In many ways, of course, it's an ancient danger, a destabilizing notion that has threatened the guardians of civilization for thousands of years. Its advocates have always been relegated to the lunatic fringe, ignored and forgotten, except in rare cases when their subversion has taken hold, usually among the lower orders. In each such case, however, the civilized world has, like a healthy body, acted swiftly to remove the carriers of disorder. Still, in every generation the bacillus emerges once again, and Michael Berg, no doubt weakened by his grief, has become seriously infected.

It's no wonder, then, that his media appearances last week were so brief and circumscribed. For there he was, the father of a victim murdered in the most gruesome fashion imaginable by the terrorist Zarqawi (or someone just like him), a survivor fully entitled to exult in the revenging fury and violent self-righteousness that are among the chief values of the Bush imperium -- and all Berg could talk about was mercy and forgiveness. He would not even take pleasure in the death of Zarqawi, whom he called a "fellow human being." Instead, he grieved for Zarqawi's family and wished that the brutal killer could have been subjected to "restorative justice" -- made to work in a hospital with children maimed by war, for example -- setting him on a path where his human decency might have been restored.
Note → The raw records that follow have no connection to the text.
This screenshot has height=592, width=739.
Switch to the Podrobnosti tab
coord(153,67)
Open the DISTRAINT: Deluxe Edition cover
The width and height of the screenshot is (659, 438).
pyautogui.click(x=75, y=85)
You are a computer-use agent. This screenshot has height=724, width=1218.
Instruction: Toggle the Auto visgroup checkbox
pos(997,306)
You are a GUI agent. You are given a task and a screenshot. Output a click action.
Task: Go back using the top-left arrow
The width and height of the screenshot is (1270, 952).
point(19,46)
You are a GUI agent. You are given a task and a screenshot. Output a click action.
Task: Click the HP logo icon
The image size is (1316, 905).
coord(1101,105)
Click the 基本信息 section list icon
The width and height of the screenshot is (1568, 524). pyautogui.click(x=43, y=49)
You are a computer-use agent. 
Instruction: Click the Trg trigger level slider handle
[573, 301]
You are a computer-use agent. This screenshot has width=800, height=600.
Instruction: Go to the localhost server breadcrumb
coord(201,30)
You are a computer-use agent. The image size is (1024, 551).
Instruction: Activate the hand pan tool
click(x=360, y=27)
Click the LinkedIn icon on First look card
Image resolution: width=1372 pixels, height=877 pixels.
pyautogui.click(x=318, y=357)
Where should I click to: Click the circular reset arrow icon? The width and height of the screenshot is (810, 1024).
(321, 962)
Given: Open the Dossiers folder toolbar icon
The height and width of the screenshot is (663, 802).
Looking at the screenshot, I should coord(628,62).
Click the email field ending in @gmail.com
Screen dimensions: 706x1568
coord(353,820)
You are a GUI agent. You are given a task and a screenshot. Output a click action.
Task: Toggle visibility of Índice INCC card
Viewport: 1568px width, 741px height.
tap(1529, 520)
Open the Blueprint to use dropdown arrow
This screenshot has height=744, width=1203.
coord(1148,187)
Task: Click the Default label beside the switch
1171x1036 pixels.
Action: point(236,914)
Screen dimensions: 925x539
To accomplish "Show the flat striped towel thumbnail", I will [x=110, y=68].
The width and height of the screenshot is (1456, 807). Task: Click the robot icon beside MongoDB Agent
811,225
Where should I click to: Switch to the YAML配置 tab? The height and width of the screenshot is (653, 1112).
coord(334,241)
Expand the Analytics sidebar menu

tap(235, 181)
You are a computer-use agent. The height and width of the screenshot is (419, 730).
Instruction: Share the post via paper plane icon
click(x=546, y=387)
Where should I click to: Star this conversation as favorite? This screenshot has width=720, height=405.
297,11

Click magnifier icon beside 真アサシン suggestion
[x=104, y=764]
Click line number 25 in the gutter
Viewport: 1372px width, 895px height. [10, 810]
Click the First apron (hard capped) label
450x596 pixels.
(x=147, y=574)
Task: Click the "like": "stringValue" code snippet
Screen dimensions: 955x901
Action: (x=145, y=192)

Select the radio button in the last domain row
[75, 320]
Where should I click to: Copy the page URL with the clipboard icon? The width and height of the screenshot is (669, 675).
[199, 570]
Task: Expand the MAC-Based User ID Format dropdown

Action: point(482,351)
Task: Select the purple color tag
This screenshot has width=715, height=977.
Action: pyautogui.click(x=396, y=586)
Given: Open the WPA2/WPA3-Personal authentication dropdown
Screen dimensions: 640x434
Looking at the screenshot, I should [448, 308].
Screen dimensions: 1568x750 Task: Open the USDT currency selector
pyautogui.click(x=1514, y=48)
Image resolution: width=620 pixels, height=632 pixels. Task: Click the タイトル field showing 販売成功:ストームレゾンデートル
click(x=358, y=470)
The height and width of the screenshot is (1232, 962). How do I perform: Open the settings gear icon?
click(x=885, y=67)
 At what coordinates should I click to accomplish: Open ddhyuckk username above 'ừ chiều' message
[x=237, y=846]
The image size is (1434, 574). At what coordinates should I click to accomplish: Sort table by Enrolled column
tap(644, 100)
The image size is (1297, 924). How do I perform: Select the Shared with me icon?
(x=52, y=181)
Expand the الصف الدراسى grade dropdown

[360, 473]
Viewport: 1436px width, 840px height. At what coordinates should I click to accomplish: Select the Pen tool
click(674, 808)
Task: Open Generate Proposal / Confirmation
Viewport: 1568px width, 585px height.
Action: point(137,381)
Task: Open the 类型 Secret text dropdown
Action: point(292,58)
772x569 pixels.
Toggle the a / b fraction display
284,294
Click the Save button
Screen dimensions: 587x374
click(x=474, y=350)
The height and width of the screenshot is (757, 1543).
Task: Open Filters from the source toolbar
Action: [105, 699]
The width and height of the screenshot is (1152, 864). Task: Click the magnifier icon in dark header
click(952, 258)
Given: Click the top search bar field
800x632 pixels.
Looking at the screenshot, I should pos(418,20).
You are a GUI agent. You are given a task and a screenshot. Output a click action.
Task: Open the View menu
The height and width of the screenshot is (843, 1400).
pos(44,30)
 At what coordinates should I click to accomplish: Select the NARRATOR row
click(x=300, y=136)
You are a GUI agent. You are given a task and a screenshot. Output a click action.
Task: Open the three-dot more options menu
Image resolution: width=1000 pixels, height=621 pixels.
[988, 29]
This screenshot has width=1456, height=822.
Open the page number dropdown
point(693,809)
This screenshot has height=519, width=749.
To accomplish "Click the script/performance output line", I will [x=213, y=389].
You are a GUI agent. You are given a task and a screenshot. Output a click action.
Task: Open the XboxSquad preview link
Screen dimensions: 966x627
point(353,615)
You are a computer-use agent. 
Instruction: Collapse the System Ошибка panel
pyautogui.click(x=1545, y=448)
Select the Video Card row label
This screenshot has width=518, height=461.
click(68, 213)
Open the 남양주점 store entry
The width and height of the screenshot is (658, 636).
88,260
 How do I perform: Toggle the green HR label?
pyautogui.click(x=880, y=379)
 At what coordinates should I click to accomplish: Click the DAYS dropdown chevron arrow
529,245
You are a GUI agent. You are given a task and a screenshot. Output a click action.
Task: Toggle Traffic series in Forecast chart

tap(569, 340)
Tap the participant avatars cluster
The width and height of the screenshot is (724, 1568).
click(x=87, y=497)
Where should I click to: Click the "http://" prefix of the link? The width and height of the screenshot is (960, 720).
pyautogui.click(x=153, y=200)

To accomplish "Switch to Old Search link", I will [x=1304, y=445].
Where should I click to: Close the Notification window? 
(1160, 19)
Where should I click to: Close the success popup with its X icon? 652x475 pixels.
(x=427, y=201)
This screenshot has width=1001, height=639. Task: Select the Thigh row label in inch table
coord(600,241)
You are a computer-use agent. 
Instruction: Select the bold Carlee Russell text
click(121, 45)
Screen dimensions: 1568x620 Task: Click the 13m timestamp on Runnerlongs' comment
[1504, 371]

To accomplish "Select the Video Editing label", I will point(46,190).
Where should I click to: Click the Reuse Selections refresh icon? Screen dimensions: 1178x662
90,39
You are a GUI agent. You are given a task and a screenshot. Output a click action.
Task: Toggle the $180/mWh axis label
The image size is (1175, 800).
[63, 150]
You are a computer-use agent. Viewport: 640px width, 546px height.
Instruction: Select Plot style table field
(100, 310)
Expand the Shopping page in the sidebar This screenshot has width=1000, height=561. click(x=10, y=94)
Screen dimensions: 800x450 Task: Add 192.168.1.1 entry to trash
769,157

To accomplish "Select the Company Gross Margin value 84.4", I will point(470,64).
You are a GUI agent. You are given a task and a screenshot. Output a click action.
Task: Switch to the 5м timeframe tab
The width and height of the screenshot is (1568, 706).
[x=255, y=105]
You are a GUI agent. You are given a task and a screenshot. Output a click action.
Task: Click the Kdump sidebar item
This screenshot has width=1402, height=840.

Nor would Berg praise that guardian of civilization, President Bush, for finally ending the career of the terrorist he had used so cynically to justify aggressive war. Instead, Berg blamed Bush for unleashing mass death on the people of Iraq, and instigating the cycle of violence that had consumed his son -- in murky circumstances. Just before his death, Nicholas Berg had been held by U.S. forces for 13 days without any charges or stated reason, missing his scheduled flight home; he was released only after his family filed a lawsuit charging illegal detention. Four days later, he disappeared again, into that dark maw where high politics and low murder feast on the same lies, the same flesh.

But even for the authors of war, for the state terrorists who kill on an industrial scale, Berg called for restoration, not revenge: They should be removed from power and compelled to some compassionate labor that might redeem their corrupted humanity.

It goes without saying that Berg's comments were instantly condemned throughout the vast engine of bile-driven groupthink known as the right-wing media. He was reviled as a traitor, a fool, a terrorist-lover, "less than human," a monster whose son will slap his face in the afterlife. He was derided for his quixotic congressional campaign as the Green Party candidate for Delaware: What place do such weapons of the weak -- mercy, forgiveness, nonviolence -- have in the halls of power? For the mainstream, he was just a blip, a quirky diversion in the flood of triumphant stories on Zarqawi's demise.

And to be sure, it is foolish to oppose the cherished values of our 21st-century civilization: violence, bluster, ignorance and fear. It's foolish to take upon oneself the responsibility to break the cycle of violence at last, to say, "Let it end with me, if nowhere else; let it end now, no matter what the provocation; let something new, something more human, some restoration take root in this bloodstained ground."

But what if such folly is the only way for humankind to begin climbing out of the festering pit we have made of the world?